The Real Superhumans

Wow. I cannot believe that we are on our last book of the year. And what a horribly depressing way to end off. Why couldn’t we have just read something else? Why did it have to be Watchmen?

I thought comics were supposed to be fun. I thought superheroes were people you could count on and look up to. I thought I would enjoy this book. I thought wrong.

Instead of being a break from reality and societies falling apart and people killing themselves and racism and moral monstrosity, reading Watchmen was like waking up from a good dream into a nightmare.

I think Alan Moore tried extra hard to make sure that none of the characters were at all likeable. They weren’t like your classic Superman. They were old, out of shape, grumpy, cynical, arrogant, and just plain violent. They were like superhumans in the sense that they were amplified versions of everything bad about the average person.

Well, you know, maybe they were just fed up with it all. Maybe they were just tired of looking after people and cleaning up after their “moral lapses”, knowing that it was all only a temporary solution. People were bringing about their own destruction, and why should it be the heroes duty to stop it?

Okay, but still, that’s no reason to be bombing people with weird poison gas grenades to calm them down…

Honestly, I don’t know how to feel about the characters in Watchmen. On the one hand, they are amplified versions of all that is wrong with us – all our lousy attitudes and self-righteous, unempathetic actions. Some of them, especially The Comedian, are absolutely terrible people. But on the other hand, you can see how much contempt they have for the way society is going. And you kind of have to agree with them.

But no. I like my Supermans nice and heroic. After all, we need someone to look up to.

 

Okay, don’t ask me anymore about Watchmen. I have to go take a walk. Clear my mind…

 

1 Thought.

  1. Yeah, I agree with you here. Very depressing. Kind of like the theme I was in in Arts One a few years ago where we ended the year with Cormac McCarthy’s The Road, which is the most depressing novel I have ever read (more so than this!).

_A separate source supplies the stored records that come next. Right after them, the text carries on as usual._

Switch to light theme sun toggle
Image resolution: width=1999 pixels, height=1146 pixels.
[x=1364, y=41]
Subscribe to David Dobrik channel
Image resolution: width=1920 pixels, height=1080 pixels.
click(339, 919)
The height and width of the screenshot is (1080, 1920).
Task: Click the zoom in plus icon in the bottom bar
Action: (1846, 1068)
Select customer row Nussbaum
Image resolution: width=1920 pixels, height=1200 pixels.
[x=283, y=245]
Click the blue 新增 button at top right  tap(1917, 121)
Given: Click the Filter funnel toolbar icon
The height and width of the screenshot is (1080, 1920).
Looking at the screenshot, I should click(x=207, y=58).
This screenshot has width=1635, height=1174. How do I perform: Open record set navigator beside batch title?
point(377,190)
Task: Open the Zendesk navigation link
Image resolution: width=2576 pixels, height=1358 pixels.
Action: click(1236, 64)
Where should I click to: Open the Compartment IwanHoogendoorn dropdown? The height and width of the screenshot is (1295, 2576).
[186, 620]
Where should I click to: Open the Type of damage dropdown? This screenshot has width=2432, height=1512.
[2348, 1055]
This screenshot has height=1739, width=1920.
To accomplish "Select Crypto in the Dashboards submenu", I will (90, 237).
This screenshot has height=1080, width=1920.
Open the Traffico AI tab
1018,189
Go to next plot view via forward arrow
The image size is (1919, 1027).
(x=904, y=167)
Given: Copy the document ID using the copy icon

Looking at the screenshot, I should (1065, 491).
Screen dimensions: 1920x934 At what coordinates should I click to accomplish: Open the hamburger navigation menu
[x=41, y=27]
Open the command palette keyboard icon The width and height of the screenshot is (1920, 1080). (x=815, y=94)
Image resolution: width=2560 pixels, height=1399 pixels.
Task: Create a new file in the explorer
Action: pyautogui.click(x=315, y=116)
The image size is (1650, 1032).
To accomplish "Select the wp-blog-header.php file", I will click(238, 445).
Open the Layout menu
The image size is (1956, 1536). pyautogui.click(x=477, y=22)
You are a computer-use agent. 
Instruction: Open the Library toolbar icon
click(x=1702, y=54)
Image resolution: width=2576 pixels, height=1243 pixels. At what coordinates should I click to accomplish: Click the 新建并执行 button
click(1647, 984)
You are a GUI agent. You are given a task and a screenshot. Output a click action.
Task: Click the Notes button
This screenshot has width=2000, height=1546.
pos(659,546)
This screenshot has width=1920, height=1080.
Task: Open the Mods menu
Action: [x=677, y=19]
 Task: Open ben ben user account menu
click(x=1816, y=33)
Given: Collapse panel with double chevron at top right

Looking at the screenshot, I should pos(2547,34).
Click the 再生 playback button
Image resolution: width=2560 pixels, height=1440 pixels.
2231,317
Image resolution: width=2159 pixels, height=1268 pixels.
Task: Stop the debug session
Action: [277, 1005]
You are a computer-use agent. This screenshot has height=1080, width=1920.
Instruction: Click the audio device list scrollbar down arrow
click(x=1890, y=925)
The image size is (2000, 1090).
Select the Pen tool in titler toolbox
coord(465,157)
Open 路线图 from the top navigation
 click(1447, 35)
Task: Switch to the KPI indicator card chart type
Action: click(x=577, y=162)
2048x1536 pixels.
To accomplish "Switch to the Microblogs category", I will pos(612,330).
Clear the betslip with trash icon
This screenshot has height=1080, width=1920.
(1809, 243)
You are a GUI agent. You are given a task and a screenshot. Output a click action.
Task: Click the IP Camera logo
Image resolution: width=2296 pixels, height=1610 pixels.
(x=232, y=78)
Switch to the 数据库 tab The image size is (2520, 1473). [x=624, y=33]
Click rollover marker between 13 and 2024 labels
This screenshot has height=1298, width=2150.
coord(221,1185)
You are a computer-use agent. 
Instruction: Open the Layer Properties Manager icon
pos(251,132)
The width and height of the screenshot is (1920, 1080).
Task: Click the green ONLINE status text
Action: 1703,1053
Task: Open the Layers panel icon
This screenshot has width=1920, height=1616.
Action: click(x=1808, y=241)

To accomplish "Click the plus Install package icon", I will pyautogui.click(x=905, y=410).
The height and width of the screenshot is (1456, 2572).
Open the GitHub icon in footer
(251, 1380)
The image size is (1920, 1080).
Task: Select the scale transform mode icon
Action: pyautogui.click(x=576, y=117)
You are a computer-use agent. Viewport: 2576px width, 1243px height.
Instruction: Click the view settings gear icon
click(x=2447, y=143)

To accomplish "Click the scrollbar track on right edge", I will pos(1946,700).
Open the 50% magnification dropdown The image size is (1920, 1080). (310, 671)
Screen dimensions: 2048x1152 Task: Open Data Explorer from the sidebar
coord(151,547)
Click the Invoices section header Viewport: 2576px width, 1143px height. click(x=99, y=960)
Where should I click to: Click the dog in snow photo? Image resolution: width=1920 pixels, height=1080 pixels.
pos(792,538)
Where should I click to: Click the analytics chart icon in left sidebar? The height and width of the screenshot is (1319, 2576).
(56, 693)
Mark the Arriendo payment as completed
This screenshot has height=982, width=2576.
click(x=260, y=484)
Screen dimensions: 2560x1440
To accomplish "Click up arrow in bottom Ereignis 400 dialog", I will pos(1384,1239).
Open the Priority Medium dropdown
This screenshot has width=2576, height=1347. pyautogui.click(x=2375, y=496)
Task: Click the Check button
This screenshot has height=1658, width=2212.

    It’s true, you know, that what’s going on here is pointing out the evils of society but then those evils are repeated in some of the superheroes, even magnified. They can’t make life better if they are no better themselves. I do wonder about Nite Owl, though; he seems somewhat of a sympathetic character, even if he got out of practice for awhile. Still, he is pretty powerless overall. At least he’s not cruel or evil, though.

    And Laurie is also a pretty sympathetic character, though also pretty powerless. She just gets manipulated by her mom, then used by the military to keep Jon happy (she claims). At least she does seem fairly happy by the end with Dan?

    Then there’s also Bernie and Bernard; I liked how in lecture Kevin pointed out that their connection, at the very end, seemed like a human contrast to the violence and cold, calculating rationality of Veidt and Dr. Manhattan. So maybe there are a few decent characters around. But you’re right; most of them are pretty awful.